しかし実際は多数派クラスを多く学習してしまうため、予測された決定境界$\hat𝒘$は少数派クラスに寄ってしまいます。
これが不均衡データを扱うのが難しい理由です。
予測された決定境界$\hat𝒘$ ̂を、真の分類決定境界𝒘に近づけたいわけです。
1回アンダーサンプリングを行うと、1つ決定境界を引くことができます。
重複を許して何回もアンダーサンプリングする(Bootstrap )ことで、いくつかの決定境界を得ることができます。
これによってバイアスは減ります($\hat𝒘$が真の分類決定境界𝒘に近づく)が、バリアンスが増えます($\hat𝒘$がとり得る値の範囲が増える)
得られた決定境界をアンサンブルする(Aggregating)ことで、バリアンスも下がります。

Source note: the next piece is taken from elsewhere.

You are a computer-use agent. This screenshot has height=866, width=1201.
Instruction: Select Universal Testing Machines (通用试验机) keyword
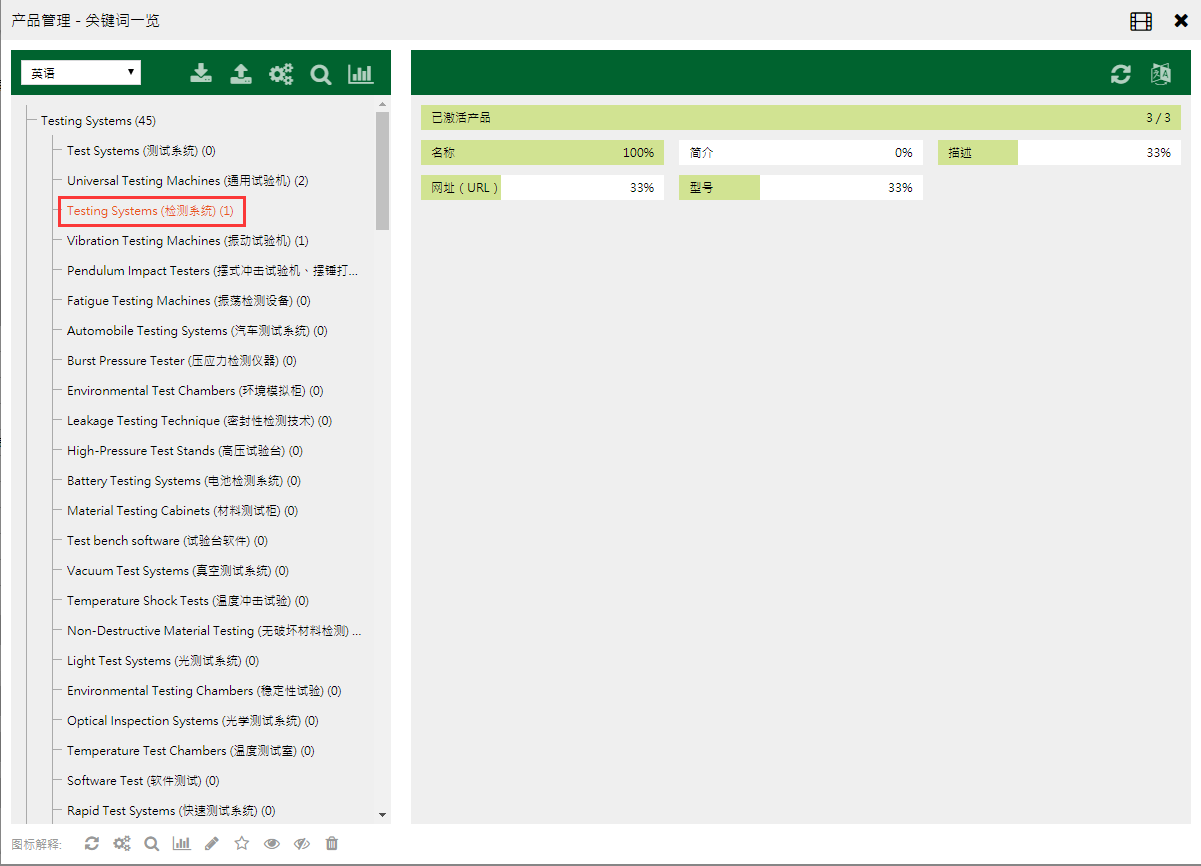[187, 181]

これが、アンダーサンプリングされたデータセットから導かれた分類境界($\hat𝒘'$) がバイアスが少なくなる理由です。
前置きが長くなりましたが、CMOの話に戻ります。
前景画像において、多数派クラスは各ミニバッチ内でアンダーサンプリングされる一方、全体としては少数クラスのオーバーサンプリングを行うことになります。
ミニバッチ学習によってバギングのような効果が得られるため、先の前置きのような効果が得られると考えられます。
将来的に携帯などのエッジデバイスで動くものを想定していたので、画像解析モデルには“EfficientFormer V2-L”という軽量かつ高性能なモデルを用いました。
結果
声から精神疾患の有無を判定するモデルは、精神疾患を「見落とさない」という点で良い成績を示しました(高い感度、sensitivity=1.00)。
一方、EPDSは「本当は問題がない人を、誤って陽性とするリスクが低い」ことが特徴でした(高い特異度、specificity=0.97)。
医療現場での実用を考えたときに、発見率の高さを重視するなら音声モデル、スクリーニングを重視するならEPDS、という使い分けが考えられます。
総合的に見て、両者の成績に大きな差はなかったものの、音声解析が早期発見に寄与しうる可能性が示唆されました。
従来のスクリーニングツールであるEPDSとは異なる特性があることも分かったので、これらを組み合わせることで、より頑健なスクリーニングが非侵襲的にできるのではないか?とも思っています。
結論
本研究は、妊婦さんや産後女性の声を用いたディープラーニング技術によるメンタルヘルススクリーニングが、従来の質問票方式に加えて有力な手段となる可能性を示しました。
今後さらに多くのデータを集め、妊婦さんの声の特徴や多様な精神疾患をより正確に捉えられるように改良が進めば、簡便かつ客観的にメンタルヘルスの状態を把握できるツールになるのではないかと考えています。
これにより早期介入と支援ができ、母子ともに健やかな生活を送れる手助けになればよいなと思います。